In a possibly meaningless response to Rupert Murdoch's War on Free, Google is to allow publishers to limit the number of free pages users of Google News can read on their sites.
Up to now Google News has provided a mechanism for users to get access to content that is otherwise subscription-only (in, say, the Wall Street Journal), but now Google proposes to let publishers limit users to no more than five free pages a day before they can be served a registration page.
Murdoch and his executives - notably WSJ managing editor Robert Thomson - have lambasted search engines and news aggregators in colourful terms (parasites, content kleptomaniacs, vampires, tech tapeworms), while threatening to remove News Corp publications from Google. And along with a number of other publishers, they've also been in talks with Microsoft, possibly with a view to taking Microsoft money to dump Google, but more likely over some form of revenue development and sharing deal.
Google's latest move, which was announced by senior business product manager Josh Cohen in a blog post yesterday, might be aimed at taking some of the heat out of the argument, but it's doubtful that it will have a major impact on Murdoch's thinking.
The programme that Google is modifying, First Click Free, was itself an attempt to deal with the problem of indexing content on subscription sites. In order to have their stories appear in Google, publishers needed to make them freely available via Google News. The theory here is that once readers have discovered their excellent content via Google, a percentage of them will want to read more, and thus take out a subscription.

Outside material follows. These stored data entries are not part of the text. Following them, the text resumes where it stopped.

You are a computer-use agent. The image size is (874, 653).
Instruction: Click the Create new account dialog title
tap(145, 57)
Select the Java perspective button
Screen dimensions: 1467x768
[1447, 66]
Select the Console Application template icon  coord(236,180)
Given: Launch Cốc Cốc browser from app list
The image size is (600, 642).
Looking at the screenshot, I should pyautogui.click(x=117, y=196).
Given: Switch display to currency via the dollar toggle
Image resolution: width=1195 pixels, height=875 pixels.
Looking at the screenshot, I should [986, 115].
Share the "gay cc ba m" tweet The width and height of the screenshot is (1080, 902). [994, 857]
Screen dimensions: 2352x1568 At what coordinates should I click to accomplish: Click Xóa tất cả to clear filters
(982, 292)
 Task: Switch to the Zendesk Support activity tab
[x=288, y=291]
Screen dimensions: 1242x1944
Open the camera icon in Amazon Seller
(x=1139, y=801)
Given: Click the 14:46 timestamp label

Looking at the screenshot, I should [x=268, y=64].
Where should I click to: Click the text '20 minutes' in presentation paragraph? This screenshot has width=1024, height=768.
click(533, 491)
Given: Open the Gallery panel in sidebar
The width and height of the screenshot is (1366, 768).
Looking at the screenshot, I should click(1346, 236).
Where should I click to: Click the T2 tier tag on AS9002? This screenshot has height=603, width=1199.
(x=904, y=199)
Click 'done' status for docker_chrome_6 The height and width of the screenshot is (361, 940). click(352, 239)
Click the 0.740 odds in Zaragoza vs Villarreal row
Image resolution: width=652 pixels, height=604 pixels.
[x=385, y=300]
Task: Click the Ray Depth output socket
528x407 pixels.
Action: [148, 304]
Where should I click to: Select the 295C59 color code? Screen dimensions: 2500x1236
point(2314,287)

One presumes from recent remarks from Murdoch and Thomson that this isn't happening as much as they would like, or possibly at all. The cheaper class of reader is able to read the whole of the WSJ simply by accessing it one story at a time from Google News. The cheaper class of reader (hello, Silicon Alley Insider) probably isn't worth that much to WSJ advertisers anyway.
But more likely, people using Google News as a news homepage will access several WSJ a day, along with several apiece from Bloomberg, Reuters AP et al. A whole lot of them won't be reading a single publication intensively enough to feel the need to pay them subs, and these don't have a great deal of value to News Corp.
But under the new regime, a whole lot of these people still won't have a great deal of value to News Corp, if they're not reading more than five pieces from the WSJ a day. So the 'concession' is meaningless?
Probably. But there's something interesting in Google's FAQ on the changes:
Q: What is the preferred way to count a user's accesses? A: Since there are many different site architectures, we believe it's best to leave this up to the publisher to decide.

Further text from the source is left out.